### Problem requirements
Isolate every line in the records below with "badge" in it.
[Task material — start]
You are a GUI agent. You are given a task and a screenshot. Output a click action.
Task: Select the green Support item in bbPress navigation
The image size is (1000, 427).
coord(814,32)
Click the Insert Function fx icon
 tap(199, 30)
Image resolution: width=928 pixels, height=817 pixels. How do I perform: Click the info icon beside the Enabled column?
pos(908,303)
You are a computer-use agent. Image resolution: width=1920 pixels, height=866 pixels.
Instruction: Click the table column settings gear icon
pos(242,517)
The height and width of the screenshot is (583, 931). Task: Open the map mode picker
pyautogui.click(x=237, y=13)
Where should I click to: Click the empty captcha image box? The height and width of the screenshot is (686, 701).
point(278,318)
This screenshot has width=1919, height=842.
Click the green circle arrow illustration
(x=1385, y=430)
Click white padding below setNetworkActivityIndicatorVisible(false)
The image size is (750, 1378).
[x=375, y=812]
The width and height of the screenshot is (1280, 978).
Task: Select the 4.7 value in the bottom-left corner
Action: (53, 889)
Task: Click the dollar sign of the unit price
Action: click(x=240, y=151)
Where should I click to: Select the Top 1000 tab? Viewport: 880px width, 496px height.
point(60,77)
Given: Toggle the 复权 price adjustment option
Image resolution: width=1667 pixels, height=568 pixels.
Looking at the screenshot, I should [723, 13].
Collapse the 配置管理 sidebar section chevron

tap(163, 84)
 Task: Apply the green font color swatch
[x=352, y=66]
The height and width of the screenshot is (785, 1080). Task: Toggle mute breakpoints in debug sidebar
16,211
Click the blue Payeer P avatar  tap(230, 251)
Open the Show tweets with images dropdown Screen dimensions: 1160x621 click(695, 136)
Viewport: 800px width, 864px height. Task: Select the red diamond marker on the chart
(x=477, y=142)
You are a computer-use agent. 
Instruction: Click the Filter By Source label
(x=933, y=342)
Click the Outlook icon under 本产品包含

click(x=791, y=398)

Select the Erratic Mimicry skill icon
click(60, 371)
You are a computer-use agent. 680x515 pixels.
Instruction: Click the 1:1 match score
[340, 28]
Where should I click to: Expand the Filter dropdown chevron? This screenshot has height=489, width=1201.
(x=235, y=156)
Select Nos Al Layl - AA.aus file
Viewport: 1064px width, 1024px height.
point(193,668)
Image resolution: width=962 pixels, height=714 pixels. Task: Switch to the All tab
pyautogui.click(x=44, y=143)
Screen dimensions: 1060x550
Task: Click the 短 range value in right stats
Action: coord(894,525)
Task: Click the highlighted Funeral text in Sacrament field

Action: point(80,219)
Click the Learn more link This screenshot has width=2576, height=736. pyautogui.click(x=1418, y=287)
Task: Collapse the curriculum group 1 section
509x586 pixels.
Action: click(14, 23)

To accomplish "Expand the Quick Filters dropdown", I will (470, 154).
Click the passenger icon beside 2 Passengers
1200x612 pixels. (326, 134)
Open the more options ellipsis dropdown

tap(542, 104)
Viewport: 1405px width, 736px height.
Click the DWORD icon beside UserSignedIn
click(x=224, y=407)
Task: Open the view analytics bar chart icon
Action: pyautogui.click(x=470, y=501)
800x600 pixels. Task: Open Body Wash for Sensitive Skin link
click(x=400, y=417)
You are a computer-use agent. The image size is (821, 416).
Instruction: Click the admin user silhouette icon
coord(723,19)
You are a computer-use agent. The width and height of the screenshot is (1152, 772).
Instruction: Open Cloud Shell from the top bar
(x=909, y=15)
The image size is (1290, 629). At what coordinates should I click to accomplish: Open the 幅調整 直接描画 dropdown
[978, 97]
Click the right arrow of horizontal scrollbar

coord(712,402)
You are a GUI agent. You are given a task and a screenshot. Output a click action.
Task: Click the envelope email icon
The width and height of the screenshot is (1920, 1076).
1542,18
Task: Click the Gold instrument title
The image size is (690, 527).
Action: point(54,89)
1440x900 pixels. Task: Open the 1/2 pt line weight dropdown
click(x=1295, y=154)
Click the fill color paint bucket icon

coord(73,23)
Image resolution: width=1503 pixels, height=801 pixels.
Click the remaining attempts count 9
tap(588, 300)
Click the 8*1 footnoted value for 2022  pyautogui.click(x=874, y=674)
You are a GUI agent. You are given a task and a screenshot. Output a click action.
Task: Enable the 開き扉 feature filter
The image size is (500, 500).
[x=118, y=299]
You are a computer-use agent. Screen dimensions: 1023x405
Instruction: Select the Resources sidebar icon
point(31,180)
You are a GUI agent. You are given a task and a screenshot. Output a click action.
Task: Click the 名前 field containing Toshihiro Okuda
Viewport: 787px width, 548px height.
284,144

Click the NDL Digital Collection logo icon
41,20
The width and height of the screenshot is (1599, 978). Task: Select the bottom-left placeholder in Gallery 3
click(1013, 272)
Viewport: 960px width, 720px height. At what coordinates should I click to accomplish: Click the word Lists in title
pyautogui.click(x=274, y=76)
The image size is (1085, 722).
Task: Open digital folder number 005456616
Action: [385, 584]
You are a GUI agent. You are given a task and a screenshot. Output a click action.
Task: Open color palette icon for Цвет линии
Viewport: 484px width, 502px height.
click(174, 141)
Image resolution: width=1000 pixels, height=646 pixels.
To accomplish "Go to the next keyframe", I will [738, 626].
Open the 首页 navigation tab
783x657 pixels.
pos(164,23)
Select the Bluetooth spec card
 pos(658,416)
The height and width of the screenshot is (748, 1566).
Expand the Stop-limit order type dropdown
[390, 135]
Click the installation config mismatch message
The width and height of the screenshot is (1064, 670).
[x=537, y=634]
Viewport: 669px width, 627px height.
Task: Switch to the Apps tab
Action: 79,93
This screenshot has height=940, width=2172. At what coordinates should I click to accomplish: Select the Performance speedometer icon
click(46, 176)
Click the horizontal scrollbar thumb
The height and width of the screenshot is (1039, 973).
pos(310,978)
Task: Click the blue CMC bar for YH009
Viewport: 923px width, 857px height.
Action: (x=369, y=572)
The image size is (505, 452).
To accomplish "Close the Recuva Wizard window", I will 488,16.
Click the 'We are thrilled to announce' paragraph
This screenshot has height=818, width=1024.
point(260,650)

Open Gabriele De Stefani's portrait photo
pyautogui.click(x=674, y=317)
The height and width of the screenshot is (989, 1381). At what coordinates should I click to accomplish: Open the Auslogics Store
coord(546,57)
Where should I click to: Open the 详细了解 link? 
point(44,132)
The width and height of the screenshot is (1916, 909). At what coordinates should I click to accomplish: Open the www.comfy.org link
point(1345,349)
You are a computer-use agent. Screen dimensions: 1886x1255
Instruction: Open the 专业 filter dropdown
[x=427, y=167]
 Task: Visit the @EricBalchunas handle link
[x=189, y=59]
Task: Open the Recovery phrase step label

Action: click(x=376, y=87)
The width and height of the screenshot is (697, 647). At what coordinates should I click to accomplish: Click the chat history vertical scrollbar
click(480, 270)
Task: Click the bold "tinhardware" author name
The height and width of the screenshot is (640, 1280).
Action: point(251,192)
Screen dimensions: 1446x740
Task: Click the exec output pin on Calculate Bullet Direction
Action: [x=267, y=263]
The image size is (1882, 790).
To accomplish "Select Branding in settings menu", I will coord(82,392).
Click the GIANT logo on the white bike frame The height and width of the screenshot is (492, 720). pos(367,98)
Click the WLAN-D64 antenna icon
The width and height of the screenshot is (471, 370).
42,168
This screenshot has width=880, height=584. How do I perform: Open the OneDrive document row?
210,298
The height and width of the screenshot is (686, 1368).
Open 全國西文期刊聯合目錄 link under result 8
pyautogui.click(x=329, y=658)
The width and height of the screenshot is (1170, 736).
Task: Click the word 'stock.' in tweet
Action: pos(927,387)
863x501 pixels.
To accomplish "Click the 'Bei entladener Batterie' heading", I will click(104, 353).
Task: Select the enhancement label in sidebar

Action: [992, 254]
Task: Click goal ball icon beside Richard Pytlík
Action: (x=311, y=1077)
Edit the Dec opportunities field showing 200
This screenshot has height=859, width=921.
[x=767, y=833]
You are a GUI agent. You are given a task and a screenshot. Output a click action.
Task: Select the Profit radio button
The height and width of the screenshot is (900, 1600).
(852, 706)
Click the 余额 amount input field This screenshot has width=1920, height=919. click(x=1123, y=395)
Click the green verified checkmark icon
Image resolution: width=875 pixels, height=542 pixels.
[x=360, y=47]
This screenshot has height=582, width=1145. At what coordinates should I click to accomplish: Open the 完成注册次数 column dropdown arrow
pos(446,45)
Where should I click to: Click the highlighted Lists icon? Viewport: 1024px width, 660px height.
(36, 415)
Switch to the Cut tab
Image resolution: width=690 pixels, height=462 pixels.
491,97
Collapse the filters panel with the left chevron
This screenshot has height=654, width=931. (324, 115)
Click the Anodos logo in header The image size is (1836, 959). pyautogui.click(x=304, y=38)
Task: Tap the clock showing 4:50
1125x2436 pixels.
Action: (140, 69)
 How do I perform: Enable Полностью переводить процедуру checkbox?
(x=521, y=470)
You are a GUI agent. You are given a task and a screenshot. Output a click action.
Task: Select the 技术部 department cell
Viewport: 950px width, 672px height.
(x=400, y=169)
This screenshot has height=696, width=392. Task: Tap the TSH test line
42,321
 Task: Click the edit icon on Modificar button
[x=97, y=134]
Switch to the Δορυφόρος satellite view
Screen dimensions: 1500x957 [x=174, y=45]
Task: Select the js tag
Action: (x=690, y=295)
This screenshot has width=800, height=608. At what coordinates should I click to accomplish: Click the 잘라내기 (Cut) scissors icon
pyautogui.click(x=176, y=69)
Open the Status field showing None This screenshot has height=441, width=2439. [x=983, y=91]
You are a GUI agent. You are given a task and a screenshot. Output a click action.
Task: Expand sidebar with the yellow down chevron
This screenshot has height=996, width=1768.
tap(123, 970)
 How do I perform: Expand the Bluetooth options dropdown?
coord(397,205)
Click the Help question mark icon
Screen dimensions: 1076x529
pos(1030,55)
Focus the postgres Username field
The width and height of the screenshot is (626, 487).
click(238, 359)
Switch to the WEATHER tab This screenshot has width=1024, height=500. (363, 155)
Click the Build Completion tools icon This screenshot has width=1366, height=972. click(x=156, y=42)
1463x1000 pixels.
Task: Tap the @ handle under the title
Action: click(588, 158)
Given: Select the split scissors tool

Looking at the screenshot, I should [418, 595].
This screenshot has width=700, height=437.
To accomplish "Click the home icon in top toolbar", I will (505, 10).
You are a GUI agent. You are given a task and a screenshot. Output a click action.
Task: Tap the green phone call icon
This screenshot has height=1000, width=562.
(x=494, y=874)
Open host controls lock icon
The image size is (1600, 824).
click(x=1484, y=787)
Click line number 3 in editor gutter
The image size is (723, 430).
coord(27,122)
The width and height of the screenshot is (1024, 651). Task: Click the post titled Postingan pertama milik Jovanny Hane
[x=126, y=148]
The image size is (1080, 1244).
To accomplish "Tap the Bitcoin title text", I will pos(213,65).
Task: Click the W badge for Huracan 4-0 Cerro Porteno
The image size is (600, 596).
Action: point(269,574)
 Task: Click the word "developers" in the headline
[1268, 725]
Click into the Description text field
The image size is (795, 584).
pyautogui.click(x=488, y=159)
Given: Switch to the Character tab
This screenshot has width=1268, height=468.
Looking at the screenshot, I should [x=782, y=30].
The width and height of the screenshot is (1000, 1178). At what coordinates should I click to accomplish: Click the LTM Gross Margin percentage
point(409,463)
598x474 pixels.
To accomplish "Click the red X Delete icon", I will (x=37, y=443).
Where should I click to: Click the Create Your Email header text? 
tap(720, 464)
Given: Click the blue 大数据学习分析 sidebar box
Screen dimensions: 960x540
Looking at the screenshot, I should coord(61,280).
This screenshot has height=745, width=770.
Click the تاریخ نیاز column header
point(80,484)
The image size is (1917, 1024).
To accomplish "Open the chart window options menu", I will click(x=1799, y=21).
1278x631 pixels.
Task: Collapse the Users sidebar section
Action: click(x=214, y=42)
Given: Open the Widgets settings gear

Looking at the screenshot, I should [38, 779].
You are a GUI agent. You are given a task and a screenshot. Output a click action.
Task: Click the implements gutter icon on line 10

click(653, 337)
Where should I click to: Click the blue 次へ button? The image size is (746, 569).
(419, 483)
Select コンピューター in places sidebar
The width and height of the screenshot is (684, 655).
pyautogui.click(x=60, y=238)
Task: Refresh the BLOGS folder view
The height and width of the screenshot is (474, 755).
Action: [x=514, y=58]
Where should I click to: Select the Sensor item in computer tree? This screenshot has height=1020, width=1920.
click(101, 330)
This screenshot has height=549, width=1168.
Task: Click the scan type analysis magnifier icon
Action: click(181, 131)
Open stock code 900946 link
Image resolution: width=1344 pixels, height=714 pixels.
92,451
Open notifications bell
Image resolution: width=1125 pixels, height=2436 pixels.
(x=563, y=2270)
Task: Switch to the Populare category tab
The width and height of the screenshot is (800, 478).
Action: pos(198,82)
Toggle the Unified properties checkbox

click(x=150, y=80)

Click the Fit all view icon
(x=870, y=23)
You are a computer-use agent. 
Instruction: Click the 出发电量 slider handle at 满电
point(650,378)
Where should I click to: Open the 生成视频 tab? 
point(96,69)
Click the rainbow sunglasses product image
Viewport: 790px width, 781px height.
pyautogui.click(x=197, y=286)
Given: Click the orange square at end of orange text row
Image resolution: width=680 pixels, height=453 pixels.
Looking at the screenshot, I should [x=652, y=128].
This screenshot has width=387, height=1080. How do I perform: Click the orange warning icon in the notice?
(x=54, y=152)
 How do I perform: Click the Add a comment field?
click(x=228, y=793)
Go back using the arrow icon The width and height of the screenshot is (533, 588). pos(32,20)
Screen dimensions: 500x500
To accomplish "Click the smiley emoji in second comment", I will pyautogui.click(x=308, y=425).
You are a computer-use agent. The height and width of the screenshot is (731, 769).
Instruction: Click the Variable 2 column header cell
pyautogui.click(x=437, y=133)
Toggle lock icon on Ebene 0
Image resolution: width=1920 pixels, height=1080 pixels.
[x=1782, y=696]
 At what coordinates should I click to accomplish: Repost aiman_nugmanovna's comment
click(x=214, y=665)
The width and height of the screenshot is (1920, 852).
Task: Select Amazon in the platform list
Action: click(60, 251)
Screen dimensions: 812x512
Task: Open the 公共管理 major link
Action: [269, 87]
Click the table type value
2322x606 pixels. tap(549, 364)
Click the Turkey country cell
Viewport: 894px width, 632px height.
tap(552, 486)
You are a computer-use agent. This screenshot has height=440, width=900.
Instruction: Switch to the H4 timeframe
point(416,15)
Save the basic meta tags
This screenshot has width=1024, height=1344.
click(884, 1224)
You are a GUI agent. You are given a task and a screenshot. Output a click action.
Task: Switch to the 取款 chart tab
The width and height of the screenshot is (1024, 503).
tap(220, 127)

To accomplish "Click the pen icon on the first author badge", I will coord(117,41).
[Task material — finish]
### Written response
Task: Click the W badge for Huracan 4-0 Cerro Porteno
To accomplish "Click the pen icon on the first author badge", I will coord(117,41).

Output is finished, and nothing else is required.